● DIRECTIVE: Edit the lines between the one holding "Task: Open the #Bollywood hashtag" and the one holding "click(x=72, y=80)", inclusive, replacing "Screen dimensions" with "Screen size" and leaving everything else as it is. Give back only those lines.

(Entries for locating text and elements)
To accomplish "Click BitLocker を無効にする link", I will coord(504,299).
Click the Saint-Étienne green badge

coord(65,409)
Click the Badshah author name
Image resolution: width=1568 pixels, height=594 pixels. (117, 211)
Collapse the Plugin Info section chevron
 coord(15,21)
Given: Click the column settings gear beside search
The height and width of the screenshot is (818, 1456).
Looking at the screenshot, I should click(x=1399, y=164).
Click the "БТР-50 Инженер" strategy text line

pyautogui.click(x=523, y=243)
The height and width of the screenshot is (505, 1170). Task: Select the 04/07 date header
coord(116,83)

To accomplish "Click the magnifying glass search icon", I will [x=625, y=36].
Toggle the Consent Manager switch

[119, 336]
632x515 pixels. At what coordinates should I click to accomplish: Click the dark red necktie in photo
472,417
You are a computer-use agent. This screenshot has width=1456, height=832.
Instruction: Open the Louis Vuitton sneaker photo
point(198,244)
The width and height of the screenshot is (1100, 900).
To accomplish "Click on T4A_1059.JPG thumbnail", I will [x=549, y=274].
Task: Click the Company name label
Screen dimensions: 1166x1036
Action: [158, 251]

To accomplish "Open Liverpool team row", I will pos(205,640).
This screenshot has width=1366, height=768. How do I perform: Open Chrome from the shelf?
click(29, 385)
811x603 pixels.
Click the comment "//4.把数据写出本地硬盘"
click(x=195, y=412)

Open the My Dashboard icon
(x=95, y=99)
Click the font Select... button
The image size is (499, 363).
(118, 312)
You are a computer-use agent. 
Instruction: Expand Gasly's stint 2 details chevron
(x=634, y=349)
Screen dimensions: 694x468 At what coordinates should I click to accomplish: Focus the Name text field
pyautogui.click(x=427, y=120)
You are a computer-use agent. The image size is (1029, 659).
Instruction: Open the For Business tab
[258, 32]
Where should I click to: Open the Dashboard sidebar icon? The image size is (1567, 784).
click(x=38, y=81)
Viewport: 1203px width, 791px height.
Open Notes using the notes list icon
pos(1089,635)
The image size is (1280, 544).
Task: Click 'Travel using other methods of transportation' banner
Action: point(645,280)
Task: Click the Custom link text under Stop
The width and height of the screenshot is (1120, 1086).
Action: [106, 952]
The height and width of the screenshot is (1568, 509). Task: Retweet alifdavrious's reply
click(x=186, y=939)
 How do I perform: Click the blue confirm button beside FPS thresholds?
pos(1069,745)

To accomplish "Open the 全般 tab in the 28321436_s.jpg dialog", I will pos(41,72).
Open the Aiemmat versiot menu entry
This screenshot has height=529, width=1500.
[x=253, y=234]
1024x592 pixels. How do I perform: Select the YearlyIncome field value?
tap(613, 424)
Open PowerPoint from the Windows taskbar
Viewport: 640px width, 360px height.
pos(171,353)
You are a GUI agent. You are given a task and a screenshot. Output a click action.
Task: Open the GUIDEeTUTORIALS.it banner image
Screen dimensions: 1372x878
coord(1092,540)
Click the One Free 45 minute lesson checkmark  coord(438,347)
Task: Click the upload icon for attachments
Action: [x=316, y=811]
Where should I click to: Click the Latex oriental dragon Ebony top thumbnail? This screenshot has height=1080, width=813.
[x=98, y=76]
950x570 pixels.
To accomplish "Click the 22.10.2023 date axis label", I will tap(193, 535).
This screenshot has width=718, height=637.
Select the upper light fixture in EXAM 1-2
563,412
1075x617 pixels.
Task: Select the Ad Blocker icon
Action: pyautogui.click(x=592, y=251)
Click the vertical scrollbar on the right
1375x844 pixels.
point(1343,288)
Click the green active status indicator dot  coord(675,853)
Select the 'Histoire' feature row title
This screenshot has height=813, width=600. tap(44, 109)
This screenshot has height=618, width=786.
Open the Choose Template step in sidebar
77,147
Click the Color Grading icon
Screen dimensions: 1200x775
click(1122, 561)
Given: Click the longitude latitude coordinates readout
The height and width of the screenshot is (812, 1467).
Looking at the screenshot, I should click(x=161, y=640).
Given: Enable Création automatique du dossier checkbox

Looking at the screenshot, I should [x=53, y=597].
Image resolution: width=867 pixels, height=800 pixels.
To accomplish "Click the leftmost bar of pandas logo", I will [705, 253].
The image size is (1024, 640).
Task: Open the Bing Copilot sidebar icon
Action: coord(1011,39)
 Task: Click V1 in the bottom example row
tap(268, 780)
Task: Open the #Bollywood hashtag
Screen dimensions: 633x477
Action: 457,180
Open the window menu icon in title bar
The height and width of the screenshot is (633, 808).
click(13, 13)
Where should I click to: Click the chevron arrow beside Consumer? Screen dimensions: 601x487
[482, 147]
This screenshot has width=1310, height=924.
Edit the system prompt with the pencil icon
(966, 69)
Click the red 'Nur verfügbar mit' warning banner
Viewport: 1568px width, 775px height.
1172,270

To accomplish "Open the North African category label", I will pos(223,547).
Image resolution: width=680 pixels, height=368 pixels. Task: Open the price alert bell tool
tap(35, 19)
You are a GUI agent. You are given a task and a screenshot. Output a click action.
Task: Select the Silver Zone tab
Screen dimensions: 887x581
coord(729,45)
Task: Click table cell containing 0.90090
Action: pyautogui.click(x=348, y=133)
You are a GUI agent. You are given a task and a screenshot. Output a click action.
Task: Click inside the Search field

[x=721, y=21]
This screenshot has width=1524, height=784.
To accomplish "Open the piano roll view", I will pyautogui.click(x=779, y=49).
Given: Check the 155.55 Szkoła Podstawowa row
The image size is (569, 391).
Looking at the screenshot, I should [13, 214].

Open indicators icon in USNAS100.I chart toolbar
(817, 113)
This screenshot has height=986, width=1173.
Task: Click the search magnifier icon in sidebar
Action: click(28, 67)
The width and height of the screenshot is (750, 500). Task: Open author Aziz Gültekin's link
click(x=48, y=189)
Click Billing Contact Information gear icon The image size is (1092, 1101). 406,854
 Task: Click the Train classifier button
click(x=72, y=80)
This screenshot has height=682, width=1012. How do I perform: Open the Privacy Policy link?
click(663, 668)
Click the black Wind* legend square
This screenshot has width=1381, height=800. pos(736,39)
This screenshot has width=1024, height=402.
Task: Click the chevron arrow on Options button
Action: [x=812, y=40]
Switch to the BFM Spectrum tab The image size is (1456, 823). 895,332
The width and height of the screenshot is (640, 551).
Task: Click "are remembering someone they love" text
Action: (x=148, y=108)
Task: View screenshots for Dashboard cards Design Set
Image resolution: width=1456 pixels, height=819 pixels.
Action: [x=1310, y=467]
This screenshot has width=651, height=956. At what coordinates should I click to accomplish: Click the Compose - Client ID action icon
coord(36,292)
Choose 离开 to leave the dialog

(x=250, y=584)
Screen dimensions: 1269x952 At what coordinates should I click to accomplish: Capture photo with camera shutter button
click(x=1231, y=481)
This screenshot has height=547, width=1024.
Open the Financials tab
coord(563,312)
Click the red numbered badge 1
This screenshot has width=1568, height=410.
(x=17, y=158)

● SOLUTION FOR THIS PROBLEM:
Task: Open the #Bollywood hashtag
Screen size: 633x477
Action: 457,180
Open the window menu icon in title bar
The height and width of the screenshot is (633, 808).
click(13, 13)
Where should I click to: Click the chevron arrow beside Consumer? Screen size: 601x487
[482, 147]
This screenshot has width=1310, height=924.
Edit the system prompt with the pencil icon
(966, 69)
Click the red 'Nur verfügbar mit' warning banner
Viewport: 1568px width, 775px height.
1172,270

To accomplish "Open the North African category label", I will pos(223,547).
Image resolution: width=680 pixels, height=368 pixels. Task: Open the price alert bell tool
tap(35, 19)
You are a GUI agent. You are given a task and a screenshot. Output a click action.
Task: Select the Silver Zone tab
Screen size: 887x581
coord(729,45)
Task: Click table cell containing 0.90090
Action: pyautogui.click(x=348, y=133)
You are a GUI agent. You are given a task and a screenshot. Output a click action.
Task: Click inside the Search field

[x=721, y=21]
This screenshot has width=1524, height=784.
To accomplish "Open the piano roll view", I will pyautogui.click(x=779, y=49).
Given: Check the 155.55 Szkoła Podstawowa row
The image size is (569, 391).
Looking at the screenshot, I should [13, 214].

Open indicators icon in USNAS100.I chart toolbar
(817, 113)
This screenshot has height=986, width=1173.
Task: Click the search magnifier icon in sidebar
Action: click(28, 67)
The width and height of the screenshot is (750, 500). Task: Open author Aziz Gültekin's link
click(x=48, y=189)
Click Billing Contact Information gear icon The image size is (1092, 1101). 406,854
 Task: Click the Train classifier button
click(x=72, y=80)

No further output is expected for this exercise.